On Jan 5, 2012, at 5:07 PM, Andy Fingerhut wrote:

> I realize that with variable-length multi-byte character encodings like 
> UTF-8, it would be a bad idea to seek to a random byte position and start 
> trying to decode a UTF-8 character starting at that byte position.  I'm 
> thinking of cases where you have an index of byte positions of interest you 
> want to jump to in the future that are known to be the first byte of a 
> character in the appropriate encoding.  I also realize that one must be very 
> cautious in writing to the middle of such a file, since byte lengths of 
> strings are variable.


I can't help too much, but the comment about UTF-8 rang a bell.  It's actually 
not that hard to find a valid character by jumping to a random position.  You 
just need to be able to back up a few bytes.

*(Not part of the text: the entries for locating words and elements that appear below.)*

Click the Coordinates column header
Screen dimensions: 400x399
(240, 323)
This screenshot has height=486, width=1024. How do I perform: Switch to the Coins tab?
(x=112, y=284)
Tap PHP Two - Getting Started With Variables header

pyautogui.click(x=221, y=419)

http://en.wikipedia.org/wiki/UTF-8

>       * All continuation bytes (byte nos. 2-6 in the table above) have 10 as 
> their two most-significant bits (bits 7-6); in contrast, the first byte never 
> has 10 as its two most-significant bits. As a result, it is immediately 
> obvious whether any given byte anywhere in a (valid) UTF-8 stream represents 
> the first byte of a byte sequence corresponding to a single character, or a 
> continuation byte of such a byte sequence.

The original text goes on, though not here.